Because the antioxidant enzymes provide advantageous properties to the modified hemoglobin, methods are needed to prepare purified hemoglobin that is viral free yet still retains antioxidant activity.
The present invention provides methods and compositions for the separation of hemoglobin molecules and endogenous antioxidant enzymes from red blood cell stroma. The method of separation further reduces the level of potential adventious agents, such that a substanitally viral free hemoglobin/antioxidant solution is produced. Specifically, the present invention provides a method for preparing a modified hemoglobin solution comprising endogenous antioxidant enzymes of the red blood cells. The method comprises contacting a stroma free hemoglobin solution with at least one filtration means that retains viral particles and allows passage of a filtrate comprising hemoglobin and endogenous antioxidant enzymes, chemically modifying the filtrate with an agent, and isolating the modified hemoglobin and antioxidant enzymes. In one embodiment, the method of the present invention is used to synthesize pyridoxalated hemoglobin polyoxyethylene conjugate (PHP).
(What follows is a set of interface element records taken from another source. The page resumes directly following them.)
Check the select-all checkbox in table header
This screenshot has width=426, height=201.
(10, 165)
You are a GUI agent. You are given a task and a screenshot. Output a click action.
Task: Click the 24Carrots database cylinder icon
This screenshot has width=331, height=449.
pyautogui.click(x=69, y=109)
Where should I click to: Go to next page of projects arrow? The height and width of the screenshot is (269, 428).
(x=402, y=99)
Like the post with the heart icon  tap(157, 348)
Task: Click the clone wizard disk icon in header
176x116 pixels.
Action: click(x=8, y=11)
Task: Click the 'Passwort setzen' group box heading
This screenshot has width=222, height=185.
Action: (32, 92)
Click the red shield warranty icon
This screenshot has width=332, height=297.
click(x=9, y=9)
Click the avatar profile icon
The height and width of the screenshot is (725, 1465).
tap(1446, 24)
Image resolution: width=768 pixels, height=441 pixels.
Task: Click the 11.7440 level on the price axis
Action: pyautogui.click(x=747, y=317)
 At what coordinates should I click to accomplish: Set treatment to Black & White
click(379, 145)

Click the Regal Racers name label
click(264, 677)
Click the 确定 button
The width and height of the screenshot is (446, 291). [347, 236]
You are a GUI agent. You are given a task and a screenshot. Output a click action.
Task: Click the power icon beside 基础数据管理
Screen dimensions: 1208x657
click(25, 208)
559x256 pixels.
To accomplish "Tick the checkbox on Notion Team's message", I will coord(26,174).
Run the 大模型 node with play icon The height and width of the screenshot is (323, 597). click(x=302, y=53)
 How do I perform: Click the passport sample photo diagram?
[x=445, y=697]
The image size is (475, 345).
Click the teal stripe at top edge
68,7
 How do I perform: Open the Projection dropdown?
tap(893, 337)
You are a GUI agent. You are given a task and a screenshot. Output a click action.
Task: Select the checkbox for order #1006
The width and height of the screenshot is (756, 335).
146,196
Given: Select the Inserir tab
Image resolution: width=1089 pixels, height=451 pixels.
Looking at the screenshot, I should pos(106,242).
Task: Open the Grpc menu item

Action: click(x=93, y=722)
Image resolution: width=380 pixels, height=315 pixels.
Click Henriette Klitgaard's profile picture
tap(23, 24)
The present invention also provides a method of preparing a chemically modified hemoglobin. The method consists of contacting a stroma free hemoglobin solution with at least one filtration means, wherein a first filtration means retains viral particles and allows passage of a filtrate comprising hemoglobin and endogenous antioxidant enzymes and the filtrate is substantially free of viral contamination; chemically modifying the filtrate with an agent; and, isolating the modified hemoglobin and antioxidant enzymes.
The present invention further provides a composition comprising a modified hemoglobin solution. The modified hemoglobin solution comprises chemically-modified hemoglobin molecules and at least one endogenous antioxidant enzyme wherein the chemical modification comprises crosslinking with bifunctional activated polyoxyethylene (POE). The endogenous antioxidants present in the solution retain enzymatic activity, and the solution is substantially free of viral contamination.